本质上来说，ZK也是一种分布式存储系统，下面就从分布式存储的角度来看下ZK的设计跟实现。

服务路由

ZK采用的是无master设计（物理上，逻辑上还是有的），ZK客户端连接服务端的时候，需要传入一个连接字符串，

 public ZooKeeper(String connectString, int sessionTimeout, Watcher watcher,
            boolean canBeReadOnly)
        throws IOException
    {
        LOG.info("Initiating client connection, connectString=" + connectString
                + " sessionTimeout=" + sessionTimeout + " watcher=" + watcher);

        watchManager.defaultWatcher = watcher;

        ConnectStringParser connectStringParser = new ConnectStringParser(
                connectString);
        HostProvider hostProvider = new StaticHostProvider(
                connectStringParser.getServerAddresses());
        cnxn = new ClientCnxn(connectStringParser.getChrootPath(),
                hostProvider, sessionTimeout, this, watchManager,
                getClientCnxnSocket(), canBeReadOnly);
        cnxn.start();
    }

也就是上面的 connectString ，最后连接到哪台机器，或者当前连接的机器挂掉需要重连，逻辑是在 StaticHostProvider#next ，

   public InetSocketAddress next(long spinDelay) {
        ++currentIndex;
        if (currentIndex == serverAddresses.size()) {
            currentIndex = 0;
        }
        if (currentIndex == lastIndex && spinDelay > 0) {
            try {
                Thread.sleep(spinDelay);
            } catch (InterruptedException e) {
                LOG.warn("Unexpected exception", e);
            }
        } else if (lastIndex == -1) {
            // We don't want to sleep on the first ever connect attempt.
            lastIndex = 0;
        }

        return serverAddresses.get(currentIndex);
    }

serverAddresses 并不是按我们传入的字符串排列，而是在构造StaticHostProvider时就被shuffle过了，

  public StaticHostProvider(Collection<InetSocketAddress> serverAddresses)
            throws UnknownHostException {
        for (InetSocketAddress address : serverAddresses) {
            InetAddress ia = address.getAddress();
            InetAddress resolvedAddresses[] = InetAddress.getAllByName((ia!=null) ? ia.getHostAddress():
                address.getHostName());
            for (InetAddress resolvedAddress : resolvedAddresses) {
                // If hostName is null but the address is not, we can tell that
                // the hostName is an literal IP address.
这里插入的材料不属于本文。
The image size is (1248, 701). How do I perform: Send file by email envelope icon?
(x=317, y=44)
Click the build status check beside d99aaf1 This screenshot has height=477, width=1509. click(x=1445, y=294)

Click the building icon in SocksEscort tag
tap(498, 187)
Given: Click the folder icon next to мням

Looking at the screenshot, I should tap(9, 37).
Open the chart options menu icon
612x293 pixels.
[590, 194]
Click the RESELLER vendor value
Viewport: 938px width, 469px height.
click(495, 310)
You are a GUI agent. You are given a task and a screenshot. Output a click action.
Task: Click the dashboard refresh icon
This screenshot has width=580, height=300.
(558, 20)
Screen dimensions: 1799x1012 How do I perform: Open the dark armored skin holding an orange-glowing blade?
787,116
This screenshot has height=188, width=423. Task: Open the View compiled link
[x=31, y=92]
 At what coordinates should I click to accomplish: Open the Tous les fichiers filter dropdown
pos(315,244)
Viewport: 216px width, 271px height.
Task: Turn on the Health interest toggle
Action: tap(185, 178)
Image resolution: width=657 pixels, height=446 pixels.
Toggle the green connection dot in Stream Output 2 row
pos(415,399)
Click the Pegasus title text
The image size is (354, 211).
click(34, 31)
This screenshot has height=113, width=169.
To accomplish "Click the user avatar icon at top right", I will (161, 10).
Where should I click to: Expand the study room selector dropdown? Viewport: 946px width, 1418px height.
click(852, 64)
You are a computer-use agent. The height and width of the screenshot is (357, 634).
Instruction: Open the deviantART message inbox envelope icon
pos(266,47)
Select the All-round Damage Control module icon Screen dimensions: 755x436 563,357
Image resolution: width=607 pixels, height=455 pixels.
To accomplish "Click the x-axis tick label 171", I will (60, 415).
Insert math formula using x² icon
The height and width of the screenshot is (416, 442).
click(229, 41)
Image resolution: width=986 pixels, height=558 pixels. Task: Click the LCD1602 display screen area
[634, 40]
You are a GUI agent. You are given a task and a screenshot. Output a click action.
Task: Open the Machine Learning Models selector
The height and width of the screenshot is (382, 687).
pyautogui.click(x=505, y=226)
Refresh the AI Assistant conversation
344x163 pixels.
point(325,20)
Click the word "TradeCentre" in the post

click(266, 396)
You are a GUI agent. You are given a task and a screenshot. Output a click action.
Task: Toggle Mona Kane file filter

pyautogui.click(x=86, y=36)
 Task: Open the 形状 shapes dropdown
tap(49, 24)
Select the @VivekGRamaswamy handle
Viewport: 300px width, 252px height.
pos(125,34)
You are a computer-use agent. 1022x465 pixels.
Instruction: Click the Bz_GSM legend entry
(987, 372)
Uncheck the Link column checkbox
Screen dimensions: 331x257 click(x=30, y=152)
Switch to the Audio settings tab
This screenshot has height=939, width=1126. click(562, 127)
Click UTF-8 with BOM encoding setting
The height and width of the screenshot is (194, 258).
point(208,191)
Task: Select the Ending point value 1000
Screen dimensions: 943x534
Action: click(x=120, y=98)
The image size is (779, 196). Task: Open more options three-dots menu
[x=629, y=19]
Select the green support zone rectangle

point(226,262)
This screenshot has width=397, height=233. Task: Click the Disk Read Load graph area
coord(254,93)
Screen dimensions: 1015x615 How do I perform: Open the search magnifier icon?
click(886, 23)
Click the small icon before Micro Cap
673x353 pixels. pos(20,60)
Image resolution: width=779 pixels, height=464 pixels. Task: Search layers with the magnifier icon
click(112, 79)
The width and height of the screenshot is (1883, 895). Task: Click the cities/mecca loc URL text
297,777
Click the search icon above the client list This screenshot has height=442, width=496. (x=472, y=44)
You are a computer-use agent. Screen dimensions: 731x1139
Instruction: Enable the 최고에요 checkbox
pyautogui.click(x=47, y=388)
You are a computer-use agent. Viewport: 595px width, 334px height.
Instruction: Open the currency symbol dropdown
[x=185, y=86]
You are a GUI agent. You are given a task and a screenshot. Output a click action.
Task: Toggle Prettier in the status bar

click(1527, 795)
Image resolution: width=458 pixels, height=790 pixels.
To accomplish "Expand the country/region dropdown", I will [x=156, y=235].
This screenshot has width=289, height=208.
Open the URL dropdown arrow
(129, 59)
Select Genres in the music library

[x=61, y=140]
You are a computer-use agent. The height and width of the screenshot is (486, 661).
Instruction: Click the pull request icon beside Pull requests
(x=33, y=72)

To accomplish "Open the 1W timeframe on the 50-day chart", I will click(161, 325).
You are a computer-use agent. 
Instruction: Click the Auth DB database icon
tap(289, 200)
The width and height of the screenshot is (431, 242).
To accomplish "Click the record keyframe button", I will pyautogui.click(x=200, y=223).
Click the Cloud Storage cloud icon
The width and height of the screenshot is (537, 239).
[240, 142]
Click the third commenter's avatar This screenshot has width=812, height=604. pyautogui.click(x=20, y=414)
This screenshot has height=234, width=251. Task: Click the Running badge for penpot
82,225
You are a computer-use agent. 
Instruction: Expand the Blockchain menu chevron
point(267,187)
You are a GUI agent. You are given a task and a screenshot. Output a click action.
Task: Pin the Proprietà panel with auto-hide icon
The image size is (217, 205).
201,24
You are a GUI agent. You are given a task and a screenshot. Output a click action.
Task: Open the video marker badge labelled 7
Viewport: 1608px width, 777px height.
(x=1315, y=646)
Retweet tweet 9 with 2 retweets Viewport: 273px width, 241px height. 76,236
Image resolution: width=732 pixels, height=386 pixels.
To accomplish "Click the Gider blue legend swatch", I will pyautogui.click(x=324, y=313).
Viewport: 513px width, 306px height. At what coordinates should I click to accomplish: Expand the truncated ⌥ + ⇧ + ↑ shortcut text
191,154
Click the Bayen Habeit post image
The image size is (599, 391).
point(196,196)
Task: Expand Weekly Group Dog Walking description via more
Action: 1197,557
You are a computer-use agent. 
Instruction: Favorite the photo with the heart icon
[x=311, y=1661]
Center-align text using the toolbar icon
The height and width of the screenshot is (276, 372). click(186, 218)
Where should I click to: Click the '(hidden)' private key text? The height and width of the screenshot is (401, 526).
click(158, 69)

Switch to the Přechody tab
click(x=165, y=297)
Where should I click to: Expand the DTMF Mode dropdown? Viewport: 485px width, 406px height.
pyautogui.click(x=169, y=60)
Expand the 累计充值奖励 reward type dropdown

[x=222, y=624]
Then we can set the host string as the hostname
                // safely to avoid reverse DNS lookup.
                // As far as i know, the only way to check if the hostName is null is use toString().
                // Both the two implementations of InetAddress are final class, so we can trust the return value of
                // the toString() method.
                if (resolvedAddress.toString().startsWith("/") 
                        && resolvedAddress.getAddress() != null) {
                    this.serverAddresses.add(
                            new InetSocketAddress(InetAddress.getByAddress(
                                    address.getHostName(),
                                    resolvedAddress.getAddress()), 
                                    address.getPort()));
                } else {
                    this.serverAddresses.add(new InetSocketAddress(resolvedAddress.getHostAddress(), address.getPort()));
                }  
            }
        }

        if (this.serverAddresses.isEmpty()) {
            throw new IllegalArgumentException(
                    "A HostProvider may not be empty!");
        }
        Collections.shuffle(this.serverAddresses);
    }

所以路由规则，就是随机策略。

不过由于ZK对于一致性的设计（见下文），写操作需要由Leader节点处理，当非Leader节点（也就是Learner）接到写请求，需要转发给Leader，当然，对Client是透明的。读请求就直接本机处理了。

负载均衡

At the heart of ZooKeeper is an atomic messaging system that keeps all of the servers in sync.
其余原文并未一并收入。